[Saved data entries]
== Segment start ==
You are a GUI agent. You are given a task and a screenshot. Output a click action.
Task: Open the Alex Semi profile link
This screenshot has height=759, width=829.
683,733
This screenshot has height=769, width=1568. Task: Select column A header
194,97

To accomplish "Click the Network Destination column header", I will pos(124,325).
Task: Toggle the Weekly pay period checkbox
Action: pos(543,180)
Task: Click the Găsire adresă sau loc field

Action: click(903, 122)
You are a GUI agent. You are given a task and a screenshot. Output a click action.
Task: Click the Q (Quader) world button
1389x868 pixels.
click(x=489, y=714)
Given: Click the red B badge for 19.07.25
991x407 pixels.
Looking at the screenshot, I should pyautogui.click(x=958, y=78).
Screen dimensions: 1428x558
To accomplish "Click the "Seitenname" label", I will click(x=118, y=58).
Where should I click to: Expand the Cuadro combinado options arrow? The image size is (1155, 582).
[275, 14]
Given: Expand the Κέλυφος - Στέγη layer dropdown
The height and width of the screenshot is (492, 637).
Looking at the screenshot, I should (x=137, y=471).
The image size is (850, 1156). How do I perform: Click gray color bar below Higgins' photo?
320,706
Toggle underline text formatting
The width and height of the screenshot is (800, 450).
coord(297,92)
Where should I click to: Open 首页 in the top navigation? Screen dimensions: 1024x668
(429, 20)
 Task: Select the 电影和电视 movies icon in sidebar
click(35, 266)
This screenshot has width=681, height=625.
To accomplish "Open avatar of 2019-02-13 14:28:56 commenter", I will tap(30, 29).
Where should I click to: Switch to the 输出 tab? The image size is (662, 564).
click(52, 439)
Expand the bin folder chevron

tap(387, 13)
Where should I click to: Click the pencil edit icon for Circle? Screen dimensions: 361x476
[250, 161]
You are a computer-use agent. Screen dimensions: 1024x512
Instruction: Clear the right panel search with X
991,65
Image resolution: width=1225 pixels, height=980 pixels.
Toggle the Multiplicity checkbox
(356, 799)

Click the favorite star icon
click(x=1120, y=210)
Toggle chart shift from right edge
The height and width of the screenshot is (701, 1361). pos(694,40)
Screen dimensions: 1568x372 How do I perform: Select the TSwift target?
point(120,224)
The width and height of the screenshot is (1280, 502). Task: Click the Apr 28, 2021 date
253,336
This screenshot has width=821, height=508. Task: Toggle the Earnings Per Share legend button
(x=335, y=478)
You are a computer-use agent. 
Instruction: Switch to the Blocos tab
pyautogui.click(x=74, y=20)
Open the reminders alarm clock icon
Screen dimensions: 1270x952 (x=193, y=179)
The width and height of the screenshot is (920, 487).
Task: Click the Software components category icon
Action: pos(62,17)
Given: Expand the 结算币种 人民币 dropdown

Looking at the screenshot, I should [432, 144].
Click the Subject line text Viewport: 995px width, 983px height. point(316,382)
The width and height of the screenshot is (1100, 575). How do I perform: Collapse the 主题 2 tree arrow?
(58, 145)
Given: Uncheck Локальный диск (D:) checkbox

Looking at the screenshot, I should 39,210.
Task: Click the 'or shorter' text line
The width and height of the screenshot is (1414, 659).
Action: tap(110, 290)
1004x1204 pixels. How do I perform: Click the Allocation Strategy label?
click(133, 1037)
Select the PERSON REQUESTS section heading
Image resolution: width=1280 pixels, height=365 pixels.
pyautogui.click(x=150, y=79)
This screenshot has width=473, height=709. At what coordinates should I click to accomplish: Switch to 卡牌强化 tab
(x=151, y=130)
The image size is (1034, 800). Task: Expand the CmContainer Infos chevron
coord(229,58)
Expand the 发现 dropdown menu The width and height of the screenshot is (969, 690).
== Segment end ==
» Work task
Lines above with "text" in them are the ones to copy.

» Solution
Toggle underline text formatting
Click the Subject line text Viewport: 995px width, 983px height. point(316,382)
Task: Click the 'or shorter' text line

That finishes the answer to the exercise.